PROBLEM DETAILS: Word for word, print all of the entries below.
***** WORKING DATA *****
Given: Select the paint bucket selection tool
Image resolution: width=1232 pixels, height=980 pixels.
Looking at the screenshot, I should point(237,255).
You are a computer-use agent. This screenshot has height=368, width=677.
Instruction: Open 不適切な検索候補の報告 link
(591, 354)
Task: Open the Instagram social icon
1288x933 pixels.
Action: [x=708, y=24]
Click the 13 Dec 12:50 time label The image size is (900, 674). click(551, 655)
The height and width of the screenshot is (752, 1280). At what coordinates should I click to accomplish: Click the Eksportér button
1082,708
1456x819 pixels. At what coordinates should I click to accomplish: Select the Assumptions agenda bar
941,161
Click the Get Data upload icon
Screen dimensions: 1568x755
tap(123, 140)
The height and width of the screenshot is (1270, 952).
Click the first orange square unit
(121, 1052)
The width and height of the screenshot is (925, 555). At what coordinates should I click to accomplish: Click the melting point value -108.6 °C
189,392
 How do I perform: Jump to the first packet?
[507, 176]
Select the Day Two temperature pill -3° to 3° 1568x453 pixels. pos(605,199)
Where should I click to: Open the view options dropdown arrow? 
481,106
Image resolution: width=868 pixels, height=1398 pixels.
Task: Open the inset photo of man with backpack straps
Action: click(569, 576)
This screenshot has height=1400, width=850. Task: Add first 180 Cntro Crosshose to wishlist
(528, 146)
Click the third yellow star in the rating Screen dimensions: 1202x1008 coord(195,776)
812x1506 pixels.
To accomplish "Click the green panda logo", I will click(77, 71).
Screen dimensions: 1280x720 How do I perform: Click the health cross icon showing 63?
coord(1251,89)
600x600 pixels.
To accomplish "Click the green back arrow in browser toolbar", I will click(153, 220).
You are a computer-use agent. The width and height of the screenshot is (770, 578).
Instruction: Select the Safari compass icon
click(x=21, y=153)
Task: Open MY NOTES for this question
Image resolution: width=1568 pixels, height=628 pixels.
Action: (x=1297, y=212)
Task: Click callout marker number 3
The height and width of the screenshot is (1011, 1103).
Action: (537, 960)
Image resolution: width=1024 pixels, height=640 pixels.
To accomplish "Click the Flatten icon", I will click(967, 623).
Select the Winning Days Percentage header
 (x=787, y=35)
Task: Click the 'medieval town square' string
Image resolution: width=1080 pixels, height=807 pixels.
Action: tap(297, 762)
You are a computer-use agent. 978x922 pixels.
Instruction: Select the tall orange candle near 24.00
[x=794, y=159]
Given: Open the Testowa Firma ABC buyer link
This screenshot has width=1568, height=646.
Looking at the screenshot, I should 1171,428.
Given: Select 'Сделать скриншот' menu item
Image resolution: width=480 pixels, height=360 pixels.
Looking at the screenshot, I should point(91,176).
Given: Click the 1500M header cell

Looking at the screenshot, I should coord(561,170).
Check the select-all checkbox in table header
*****
ANSWER SECTION:
Given: Select the paint bucket selection tool
Image resolution: width=1232 pixels, height=980 pixels.
Looking at the screenshot, I should point(237,255).
You are a computer-use agent. This screenshot has height=368, width=677.
Instruction: Open 不適切な検索候補の報告 link
(591, 354)
Task: Open the Instagram social icon
1288x933 pixels.
Action: [x=708, y=24]
Click the 13 Dec 12:50 time label The image size is (900, 674). click(551, 655)
The height and width of the screenshot is (752, 1280). At what coordinates should I click to accomplish: Click the Eksportér button
1082,708
1456x819 pixels. At what coordinates should I click to accomplish: Select the Assumptions agenda bar
941,161
Click the Get Data upload icon
Screen dimensions: 1568x755
tap(123, 140)
The height and width of the screenshot is (1270, 952).
Click the first orange square unit
(121, 1052)
The width and height of the screenshot is (925, 555). At what coordinates should I click to accomplish: Click the melting point value -108.6 °C
189,392
 How do I perform: Jump to the first packet?
[507, 176]
Select the Day Two temperature pill -3° to 3° 1568x453 pixels. pos(605,199)
Where should I click to: Open the view options dropdown arrow? 
481,106
Image resolution: width=868 pixels, height=1398 pixels.
Task: Open the inset photo of man with backpack straps
Action: click(569, 576)
This screenshot has height=1400, width=850. Task: Add first 180 Cntro Crosshose to wishlist
(528, 146)
Click the third yellow star in the rating Screen dimensions: 1202x1008 coord(195,776)
812x1506 pixels.
To accomplish "Click the green panda logo", I will click(77, 71).
Screen dimensions: 1280x720 How do I perform: Click the health cross icon showing 63?
coord(1251,89)
600x600 pixels.
To accomplish "Click the green back arrow in browser toolbar", I will click(153, 220).
You are a computer-use agent. The width and height of the screenshot is (770, 578).
Instruction: Select the Safari compass icon
click(x=21, y=153)
Task: Open MY NOTES for this question
Image resolution: width=1568 pixels, height=628 pixels.
Action: (x=1297, y=212)
Task: Click callout marker number 3
The height and width of the screenshot is (1011, 1103).
Action: (537, 960)
Image resolution: width=1024 pixels, height=640 pixels.
To accomplish "Click the Flatten icon", I will click(967, 623).
Select the Winning Days Percentage header
 (x=787, y=35)
Task: Click the 'medieval town square' string
Image resolution: width=1080 pixels, height=807 pixels.
Action: tap(297, 762)
You are a computer-use agent. 978x922 pixels.
Instruction: Select the tall orange candle near 24.00
[x=794, y=159]
Given: Open the Testowa Firma ABC buyer link
This screenshot has width=1568, height=646.
Looking at the screenshot, I should 1171,428.
Given: Select 'Сделать скриншот' menu item
Image resolution: width=480 pixels, height=360 pixels.
Looking at the screenshot, I should point(91,176).
Given: Click the 1500M header cell

Looking at the screenshot, I should coord(561,170).
Check the select-all checkbox in table header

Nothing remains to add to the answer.